RECORDS TO PROCESS:
┄┄┄┄┄┄┄┄┄┄┄┄┄┄┄┄┄┄┄┄
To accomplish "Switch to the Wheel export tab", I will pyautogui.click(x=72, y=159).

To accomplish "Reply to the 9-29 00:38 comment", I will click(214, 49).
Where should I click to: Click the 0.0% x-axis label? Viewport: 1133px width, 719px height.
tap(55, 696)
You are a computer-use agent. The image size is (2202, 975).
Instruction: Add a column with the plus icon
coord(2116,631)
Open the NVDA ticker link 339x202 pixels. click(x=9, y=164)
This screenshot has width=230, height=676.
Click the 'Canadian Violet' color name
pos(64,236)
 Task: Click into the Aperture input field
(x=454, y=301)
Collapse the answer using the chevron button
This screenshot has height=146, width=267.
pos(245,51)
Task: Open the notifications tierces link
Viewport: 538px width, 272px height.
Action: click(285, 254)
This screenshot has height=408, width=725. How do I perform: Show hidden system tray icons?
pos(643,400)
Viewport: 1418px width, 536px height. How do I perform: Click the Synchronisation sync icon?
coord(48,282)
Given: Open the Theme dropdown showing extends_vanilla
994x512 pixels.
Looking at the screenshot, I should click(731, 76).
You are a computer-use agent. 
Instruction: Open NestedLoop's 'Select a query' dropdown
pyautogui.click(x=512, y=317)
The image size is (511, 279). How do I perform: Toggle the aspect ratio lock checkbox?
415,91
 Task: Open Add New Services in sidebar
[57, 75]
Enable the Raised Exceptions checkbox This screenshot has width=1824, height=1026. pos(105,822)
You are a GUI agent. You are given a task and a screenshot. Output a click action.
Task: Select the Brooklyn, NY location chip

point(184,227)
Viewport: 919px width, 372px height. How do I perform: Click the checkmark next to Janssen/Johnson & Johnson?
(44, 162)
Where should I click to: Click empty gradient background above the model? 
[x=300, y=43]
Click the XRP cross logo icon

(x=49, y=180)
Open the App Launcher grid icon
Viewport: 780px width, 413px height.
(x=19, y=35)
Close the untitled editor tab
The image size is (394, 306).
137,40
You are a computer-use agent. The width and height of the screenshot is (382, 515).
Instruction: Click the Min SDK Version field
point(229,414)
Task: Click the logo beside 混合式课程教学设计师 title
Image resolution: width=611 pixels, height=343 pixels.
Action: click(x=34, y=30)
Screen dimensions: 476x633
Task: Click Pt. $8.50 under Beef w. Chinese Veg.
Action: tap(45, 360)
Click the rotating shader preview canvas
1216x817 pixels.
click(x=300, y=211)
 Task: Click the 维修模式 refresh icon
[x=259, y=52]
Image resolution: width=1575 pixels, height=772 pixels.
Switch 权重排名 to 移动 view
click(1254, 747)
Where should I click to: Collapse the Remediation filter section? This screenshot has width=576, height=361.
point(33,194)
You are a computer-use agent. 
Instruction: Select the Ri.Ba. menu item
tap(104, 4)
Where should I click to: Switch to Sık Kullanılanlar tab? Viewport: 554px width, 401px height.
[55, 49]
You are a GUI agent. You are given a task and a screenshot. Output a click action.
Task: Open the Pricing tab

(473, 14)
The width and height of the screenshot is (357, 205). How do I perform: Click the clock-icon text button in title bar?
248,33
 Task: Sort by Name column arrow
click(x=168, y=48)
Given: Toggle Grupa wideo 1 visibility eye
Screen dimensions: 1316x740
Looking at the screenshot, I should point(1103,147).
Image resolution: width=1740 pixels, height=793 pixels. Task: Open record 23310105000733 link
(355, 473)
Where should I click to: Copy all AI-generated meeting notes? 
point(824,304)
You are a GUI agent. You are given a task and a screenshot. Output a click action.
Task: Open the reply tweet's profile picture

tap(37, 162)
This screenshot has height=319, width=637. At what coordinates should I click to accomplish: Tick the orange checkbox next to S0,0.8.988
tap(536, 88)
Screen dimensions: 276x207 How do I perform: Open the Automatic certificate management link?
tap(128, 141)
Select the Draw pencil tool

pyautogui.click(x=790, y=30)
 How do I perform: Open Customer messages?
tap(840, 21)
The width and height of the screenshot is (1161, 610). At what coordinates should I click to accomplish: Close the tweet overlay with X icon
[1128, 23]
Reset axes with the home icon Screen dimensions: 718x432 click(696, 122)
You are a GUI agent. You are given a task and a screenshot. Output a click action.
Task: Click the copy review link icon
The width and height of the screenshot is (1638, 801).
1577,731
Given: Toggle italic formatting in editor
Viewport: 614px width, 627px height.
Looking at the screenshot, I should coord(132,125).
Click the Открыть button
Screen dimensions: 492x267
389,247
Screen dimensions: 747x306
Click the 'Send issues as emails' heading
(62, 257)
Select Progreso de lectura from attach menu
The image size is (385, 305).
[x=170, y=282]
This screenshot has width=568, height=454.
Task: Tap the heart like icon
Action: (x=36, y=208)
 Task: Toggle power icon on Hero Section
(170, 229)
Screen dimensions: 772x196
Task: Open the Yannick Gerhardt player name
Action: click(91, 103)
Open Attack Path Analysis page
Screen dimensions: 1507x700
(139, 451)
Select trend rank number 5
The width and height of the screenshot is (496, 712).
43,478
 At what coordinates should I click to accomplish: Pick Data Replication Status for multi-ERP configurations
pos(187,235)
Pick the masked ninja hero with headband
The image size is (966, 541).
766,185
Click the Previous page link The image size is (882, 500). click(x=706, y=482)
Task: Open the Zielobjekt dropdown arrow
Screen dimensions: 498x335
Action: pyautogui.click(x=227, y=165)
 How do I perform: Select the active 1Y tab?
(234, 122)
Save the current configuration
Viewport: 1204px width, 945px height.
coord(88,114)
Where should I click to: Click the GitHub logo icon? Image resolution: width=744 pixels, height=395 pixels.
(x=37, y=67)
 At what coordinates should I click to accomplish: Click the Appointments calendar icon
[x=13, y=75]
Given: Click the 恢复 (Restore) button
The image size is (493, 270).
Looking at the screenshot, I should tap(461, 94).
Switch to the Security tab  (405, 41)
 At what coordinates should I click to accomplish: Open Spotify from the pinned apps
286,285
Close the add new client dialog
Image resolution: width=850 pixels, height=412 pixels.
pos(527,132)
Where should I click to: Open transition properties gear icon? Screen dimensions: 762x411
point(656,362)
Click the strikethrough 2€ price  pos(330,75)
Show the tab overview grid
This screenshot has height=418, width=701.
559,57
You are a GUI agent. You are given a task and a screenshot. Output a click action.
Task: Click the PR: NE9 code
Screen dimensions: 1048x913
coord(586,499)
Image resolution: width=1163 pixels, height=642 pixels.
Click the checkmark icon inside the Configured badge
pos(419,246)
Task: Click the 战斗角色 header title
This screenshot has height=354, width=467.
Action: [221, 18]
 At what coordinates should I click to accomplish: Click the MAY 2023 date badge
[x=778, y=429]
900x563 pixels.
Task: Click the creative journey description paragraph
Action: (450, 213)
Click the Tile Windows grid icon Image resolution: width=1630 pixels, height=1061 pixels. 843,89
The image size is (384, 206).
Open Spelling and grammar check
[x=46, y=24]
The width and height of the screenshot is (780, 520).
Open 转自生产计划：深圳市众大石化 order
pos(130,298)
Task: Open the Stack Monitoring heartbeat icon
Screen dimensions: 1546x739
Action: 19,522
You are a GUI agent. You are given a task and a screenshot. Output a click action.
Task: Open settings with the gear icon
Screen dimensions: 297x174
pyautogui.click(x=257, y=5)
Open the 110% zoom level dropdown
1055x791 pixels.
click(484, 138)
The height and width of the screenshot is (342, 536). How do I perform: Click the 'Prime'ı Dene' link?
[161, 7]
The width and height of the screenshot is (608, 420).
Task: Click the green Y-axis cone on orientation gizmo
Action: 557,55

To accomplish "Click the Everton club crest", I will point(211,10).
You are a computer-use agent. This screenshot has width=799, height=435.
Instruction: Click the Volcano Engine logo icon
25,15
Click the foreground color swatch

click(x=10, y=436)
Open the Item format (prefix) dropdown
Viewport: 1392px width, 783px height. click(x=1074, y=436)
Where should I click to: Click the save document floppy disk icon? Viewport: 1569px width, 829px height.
┄┄┄┄┄┄┄┄┄┄┄┄┄┄┄┄┄┄┄┄
PROBLEM: Can you extract the data from its first line through the line containing "pos(245,51)", copying each line verbatim?

RESULT OF THE TASK:
To accomplish "Switch to the Wheel export tab", I will pyautogui.click(x=72, y=159).

To accomplish "Reply to the 9-29 00:38 comment", I will click(214, 49).
Where should I click to: Click the 0.0% x-axis label? Viewport: 1133px width, 719px height.
tap(55, 696)
You are a computer-use agent. The image size is (2202, 975).
Instruction: Add a column with the plus icon
coord(2116,631)
Open the NVDA ticker link 339x202 pixels. click(x=9, y=164)
This screenshot has width=230, height=676.
Click the 'Canadian Violet' color name
pos(64,236)
 Task: Click into the Aperture input field
(x=454, y=301)
Collapse the answer using the chevron button
This screenshot has height=146, width=267.
pos(245,51)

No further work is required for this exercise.